EXTRACT
--- --- ---

Skip to content

A Russian Boa constrictor

Fiona Hill on the Ukraine situation:

“There’s no Team America for Trump,” Hill recalled. “Not once did I see him do anything to put America first. Not once. Not for a single second.”

It showed in Trump’s praise for the authoritarian leader of Russia, an American adversary that had boosted his finances as a business executive. It showed in his reluctance to embrace America’s mutual defense commitments to European allies, which for decades have constrained Russian behavior; instead, Trump treated NATO as what Hill called a “protection racket.”

Most notoriously, it showed in Trump’s attempt to squeeze Ukraine’s President for manufactured dirt on Biden to help his 2020 election campaign. He held up American military aid as a political lever as Ukraine faced the long-running Russian military threat that now has the entire world on edge.

“All this did was say to Russia that Ukraine was a playground,” Hill said.

At home, Trump softened Republicans’ once-hawkish approach to Russia. Today, the leading Fox News hosts and other conservative voices — “the ultimate stooges,” as Hill calls them — buttress Russian arguments as armed conflict looms.

Yet even friendly foreign counterparts found limitations in Trump’s scattershot style, which for Hill evokes the old saw about “playing chess with a pigeon.” Russia’s bid to upend the post-Cold War security order in Europe, beginning in 2008 with its invasion of Georgia and continuing with its 2014 seizure of Crimea — requires a steadier negotiating partner.

“Ultimately Putin wants some kind of deal,” Hill said. “They think Biden is the kind of president who could actually make a deal. Trump never could.”

So far, Biden has held NATO allies together in rejecting Russia’s core demands, bolstering their forces in Europe and threatening punishing sanctions even though they guarantee domestic economic blowback. Steeped in decades of bipartisan foreign policy consensus, the Democratic President has also drawn support from top Republicans such as Senate Minority Leader Mitch McConnell who have shunned Trump’s embrace of Putin.

That demonstration of resolve has at minimum made Putin stop and think. Biden has warned for weeks that Russia could launch a new invasion of Ukraine at any time. It hasn’t yet.

“They might have thought we were going to crumble, and we didn’t,” said Hill, who became an American citizen twenty years ago. “It might have deterred a full-scale invasion. Now (Putin) is basically recalibrating, recalculating.”

But durable success for Biden and European allies will depend on staying power. Even if Russian tanks don’t roll across the border, Hill envisions an extended “boa constrictor” siege in which Putin applies escalating pressure in hopes of bending Ukraine to Russia’s will.”The real challenge is keeping everyone together for a considerable period,” Hill concluded. “It’s going to go on a long time.”

I have a sneaking suspicion that Fiona Hill might be right and the Russians will just continue to squeeze Ukraine and keep the situation at a simmer for a long time. It could blow up, of course. This is a volatile situation and anything can happen. But if Putin can keep control of events this may be his plan.

--- --- ---

INFORMATION SUPPLIED

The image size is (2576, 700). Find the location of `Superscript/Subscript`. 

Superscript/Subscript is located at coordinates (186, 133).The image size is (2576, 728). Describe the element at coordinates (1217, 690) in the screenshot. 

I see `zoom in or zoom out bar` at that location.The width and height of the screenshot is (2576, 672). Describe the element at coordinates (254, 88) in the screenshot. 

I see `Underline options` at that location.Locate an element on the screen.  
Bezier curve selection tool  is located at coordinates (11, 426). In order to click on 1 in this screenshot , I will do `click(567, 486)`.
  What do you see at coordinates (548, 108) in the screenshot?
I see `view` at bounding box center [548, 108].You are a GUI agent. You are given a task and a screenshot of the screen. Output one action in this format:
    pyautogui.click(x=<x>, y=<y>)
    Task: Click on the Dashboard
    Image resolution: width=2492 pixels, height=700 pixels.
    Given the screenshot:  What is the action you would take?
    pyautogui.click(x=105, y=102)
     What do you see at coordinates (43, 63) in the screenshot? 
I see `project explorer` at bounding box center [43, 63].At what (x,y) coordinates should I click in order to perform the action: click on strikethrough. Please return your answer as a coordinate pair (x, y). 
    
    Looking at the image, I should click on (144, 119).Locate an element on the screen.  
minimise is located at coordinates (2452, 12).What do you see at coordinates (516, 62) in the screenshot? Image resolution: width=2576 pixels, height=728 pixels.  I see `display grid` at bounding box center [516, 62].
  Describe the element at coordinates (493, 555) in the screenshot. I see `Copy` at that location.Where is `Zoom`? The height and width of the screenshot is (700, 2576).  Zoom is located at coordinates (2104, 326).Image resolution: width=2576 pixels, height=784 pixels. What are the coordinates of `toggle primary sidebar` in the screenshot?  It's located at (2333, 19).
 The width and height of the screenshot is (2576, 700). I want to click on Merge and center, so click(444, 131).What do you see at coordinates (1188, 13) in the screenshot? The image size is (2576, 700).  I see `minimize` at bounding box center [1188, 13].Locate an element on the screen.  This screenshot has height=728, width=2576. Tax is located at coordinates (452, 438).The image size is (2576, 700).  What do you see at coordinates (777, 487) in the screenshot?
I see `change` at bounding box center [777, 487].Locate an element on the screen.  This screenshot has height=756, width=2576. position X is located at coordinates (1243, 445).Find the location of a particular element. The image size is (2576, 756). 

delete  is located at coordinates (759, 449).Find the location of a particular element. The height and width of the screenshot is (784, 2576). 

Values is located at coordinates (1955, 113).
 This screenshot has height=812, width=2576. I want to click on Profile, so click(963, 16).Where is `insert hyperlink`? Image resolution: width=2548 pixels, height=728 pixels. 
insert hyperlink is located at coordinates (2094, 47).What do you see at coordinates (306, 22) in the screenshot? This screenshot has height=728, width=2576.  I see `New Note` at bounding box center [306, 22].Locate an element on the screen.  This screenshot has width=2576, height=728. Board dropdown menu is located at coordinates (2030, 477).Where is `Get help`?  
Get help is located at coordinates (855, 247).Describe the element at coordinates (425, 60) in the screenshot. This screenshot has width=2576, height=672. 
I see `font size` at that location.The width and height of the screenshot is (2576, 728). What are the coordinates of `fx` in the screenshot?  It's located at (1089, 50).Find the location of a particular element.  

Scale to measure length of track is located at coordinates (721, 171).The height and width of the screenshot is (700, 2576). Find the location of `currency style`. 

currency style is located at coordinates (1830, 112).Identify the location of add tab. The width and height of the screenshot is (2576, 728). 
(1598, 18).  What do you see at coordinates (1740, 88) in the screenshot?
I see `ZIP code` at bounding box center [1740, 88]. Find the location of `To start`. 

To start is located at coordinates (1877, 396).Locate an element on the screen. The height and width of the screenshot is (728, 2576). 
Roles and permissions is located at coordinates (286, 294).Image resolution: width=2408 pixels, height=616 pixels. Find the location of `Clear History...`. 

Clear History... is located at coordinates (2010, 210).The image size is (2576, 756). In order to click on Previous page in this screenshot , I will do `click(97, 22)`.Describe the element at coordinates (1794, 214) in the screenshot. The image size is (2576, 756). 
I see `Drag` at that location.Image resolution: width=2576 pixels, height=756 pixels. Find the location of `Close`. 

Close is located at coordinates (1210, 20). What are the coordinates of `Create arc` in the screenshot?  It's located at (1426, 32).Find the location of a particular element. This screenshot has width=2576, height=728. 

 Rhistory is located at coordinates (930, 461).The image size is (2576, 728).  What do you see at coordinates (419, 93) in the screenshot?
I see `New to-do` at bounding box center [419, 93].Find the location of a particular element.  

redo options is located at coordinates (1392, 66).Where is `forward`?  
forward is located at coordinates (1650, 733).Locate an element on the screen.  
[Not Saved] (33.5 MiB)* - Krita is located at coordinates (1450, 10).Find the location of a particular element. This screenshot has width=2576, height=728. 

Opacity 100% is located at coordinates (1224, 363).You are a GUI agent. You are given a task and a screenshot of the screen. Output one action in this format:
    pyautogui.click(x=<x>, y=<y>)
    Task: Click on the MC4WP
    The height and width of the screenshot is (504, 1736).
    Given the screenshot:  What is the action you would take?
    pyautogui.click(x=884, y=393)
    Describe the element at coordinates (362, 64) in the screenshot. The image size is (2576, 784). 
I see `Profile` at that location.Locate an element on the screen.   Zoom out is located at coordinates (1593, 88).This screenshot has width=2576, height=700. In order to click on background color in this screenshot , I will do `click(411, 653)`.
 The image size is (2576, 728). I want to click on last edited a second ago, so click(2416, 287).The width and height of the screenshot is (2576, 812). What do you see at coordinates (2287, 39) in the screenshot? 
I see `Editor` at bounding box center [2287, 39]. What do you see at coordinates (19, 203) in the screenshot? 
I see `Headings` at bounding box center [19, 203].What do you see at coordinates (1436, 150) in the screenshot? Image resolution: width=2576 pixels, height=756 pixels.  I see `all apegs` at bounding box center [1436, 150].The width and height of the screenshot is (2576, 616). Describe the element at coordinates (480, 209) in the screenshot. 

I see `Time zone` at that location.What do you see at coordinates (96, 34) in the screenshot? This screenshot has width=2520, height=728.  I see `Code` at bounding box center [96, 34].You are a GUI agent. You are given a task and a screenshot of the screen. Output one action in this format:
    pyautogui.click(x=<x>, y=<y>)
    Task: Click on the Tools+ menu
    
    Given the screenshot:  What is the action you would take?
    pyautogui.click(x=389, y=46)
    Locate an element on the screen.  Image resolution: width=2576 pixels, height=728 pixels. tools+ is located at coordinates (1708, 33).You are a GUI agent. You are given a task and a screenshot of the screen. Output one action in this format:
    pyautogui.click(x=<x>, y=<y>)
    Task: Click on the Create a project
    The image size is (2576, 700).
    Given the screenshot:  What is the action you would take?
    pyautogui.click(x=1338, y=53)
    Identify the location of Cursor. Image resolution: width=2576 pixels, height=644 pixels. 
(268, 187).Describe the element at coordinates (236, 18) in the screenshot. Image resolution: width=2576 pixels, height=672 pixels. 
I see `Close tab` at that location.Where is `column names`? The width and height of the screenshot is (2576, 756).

--- --- ---

EXERCISE REQUIREMENTS
Rewrite the post on Russia and Ukraine, starting at "That demonstration of" and ending at "It hasn’t yet.", with "Putin" changed to "the Russian leader".

RESULT FOR THIS TASK
That demonstration of resolve has at minimum made the Russian leader stop and think. Biden has warned for weeks that Russia could launch a new invasion of Ukraine at any time. It hasn’t yet.